Do you have a source to back up your claim that "less people are seeking counsel from psychologists and instead just getting a prescription from their doctor"?
The shape of that argument works equally well for unduly centering psychosocial mechanisms, though. That's how we got pseudoscientific garbage like the "refrigerator mother" theory of autism, the "anal retentive" theory of OCD, "tabula rasa" theories of social behavior, and so on.

Maybe what I'm getting at is that double standards abound when it comes to mental illness, and it's fucking exhausting work to even attempt to avoid them. I'm not blaming anybody (least of all you). I suppose it's just one of those Lovecraftian/Cronenbergesque sorts of things where once you see it, the world never quite makes sense again.

Regarding the refrigerator mother theory, autism as a diagnosis has expanded over 100x since that was first debunked and I have no idea why people have any confidence whatsoever that bad parenting cannot cause Autism. This was from a time before people as functional as "Rain Man" were the norm. Twin/Sibling studies were used to debunk this but twin studies don't totally control for shared environmental influences.

It seems more like a politically controversial thing than something which has been seriously scientifically examined either way. It can't be the smoking gun only cause but I see no actual evidence that it's impossible that parental neglect can't be a contributing cause. I will note that it is more politically convenient to simply blame a child's inherent defects instead of parental neglect, since the children relative to their parents lack political power.

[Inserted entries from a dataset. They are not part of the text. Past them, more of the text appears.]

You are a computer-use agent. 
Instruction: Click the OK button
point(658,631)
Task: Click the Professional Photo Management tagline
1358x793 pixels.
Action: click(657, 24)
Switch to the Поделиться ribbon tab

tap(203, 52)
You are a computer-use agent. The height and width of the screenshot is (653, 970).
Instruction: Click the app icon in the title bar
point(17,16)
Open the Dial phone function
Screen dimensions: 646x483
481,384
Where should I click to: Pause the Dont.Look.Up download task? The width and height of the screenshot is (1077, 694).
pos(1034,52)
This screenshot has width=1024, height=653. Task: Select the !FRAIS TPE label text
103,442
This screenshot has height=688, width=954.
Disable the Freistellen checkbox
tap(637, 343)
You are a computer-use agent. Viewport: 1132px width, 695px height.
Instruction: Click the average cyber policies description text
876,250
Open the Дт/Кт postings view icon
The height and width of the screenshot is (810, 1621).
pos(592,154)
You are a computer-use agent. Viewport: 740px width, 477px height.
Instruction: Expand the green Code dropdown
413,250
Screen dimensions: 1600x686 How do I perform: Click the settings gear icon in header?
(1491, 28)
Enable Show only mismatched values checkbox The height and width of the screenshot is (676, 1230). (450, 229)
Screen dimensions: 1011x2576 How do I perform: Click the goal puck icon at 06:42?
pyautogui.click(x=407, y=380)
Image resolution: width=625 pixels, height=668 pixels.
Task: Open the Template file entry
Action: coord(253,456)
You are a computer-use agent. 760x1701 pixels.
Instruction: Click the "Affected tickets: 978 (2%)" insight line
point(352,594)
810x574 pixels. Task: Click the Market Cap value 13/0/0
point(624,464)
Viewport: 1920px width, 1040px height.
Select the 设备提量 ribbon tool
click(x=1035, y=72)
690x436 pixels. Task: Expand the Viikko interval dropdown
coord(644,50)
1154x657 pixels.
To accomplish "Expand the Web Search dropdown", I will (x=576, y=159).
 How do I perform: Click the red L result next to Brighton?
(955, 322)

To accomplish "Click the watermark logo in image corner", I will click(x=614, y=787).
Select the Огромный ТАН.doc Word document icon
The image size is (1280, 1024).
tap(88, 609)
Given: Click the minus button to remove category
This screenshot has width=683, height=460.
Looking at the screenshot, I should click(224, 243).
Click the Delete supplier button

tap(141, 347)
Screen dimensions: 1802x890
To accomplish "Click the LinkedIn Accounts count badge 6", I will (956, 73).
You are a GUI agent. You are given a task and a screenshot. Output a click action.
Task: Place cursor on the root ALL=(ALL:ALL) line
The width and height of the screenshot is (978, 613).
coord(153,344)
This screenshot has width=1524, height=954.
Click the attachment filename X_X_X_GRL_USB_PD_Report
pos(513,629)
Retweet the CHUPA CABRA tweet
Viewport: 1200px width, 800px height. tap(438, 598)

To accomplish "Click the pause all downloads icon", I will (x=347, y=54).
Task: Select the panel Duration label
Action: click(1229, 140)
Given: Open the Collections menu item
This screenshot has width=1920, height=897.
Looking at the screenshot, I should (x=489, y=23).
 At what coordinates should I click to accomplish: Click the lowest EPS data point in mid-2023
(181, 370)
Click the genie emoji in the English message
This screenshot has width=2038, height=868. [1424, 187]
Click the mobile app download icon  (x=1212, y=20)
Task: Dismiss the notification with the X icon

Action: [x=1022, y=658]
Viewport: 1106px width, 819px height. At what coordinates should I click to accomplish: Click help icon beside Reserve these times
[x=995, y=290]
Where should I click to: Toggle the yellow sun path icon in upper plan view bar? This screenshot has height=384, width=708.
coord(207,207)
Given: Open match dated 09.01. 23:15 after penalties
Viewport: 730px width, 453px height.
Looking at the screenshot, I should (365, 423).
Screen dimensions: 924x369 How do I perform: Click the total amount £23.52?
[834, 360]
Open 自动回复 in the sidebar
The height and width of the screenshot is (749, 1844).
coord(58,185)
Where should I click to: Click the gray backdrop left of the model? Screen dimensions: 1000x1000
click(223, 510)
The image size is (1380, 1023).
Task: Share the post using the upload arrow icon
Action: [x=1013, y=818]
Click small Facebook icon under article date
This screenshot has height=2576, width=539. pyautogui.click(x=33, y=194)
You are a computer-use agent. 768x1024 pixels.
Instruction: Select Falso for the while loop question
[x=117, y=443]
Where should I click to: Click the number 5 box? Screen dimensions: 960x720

I'll also point out that contemporary autism diagnosis relies on parent reports to establish a diagnosis, and people often only get diagnosed if a parent actively seeks out a diagnosis. Autism is also based on observation, if somebody was socially impaired due to neglect, how exactly would an examiner know the difference between that and somebody being socailly impaired due to say epigenetics? I would be rather surprised if who raised somebody doesn't have a rather large impact on if somebody will end up with an autism diagnosis. As in an especially well resourced and attentive parent might mean somebody who would be considered autistic might not be, and somebody who was overstretched and inattentive might have a child who would otherwise not be considered autistic be considered autistic.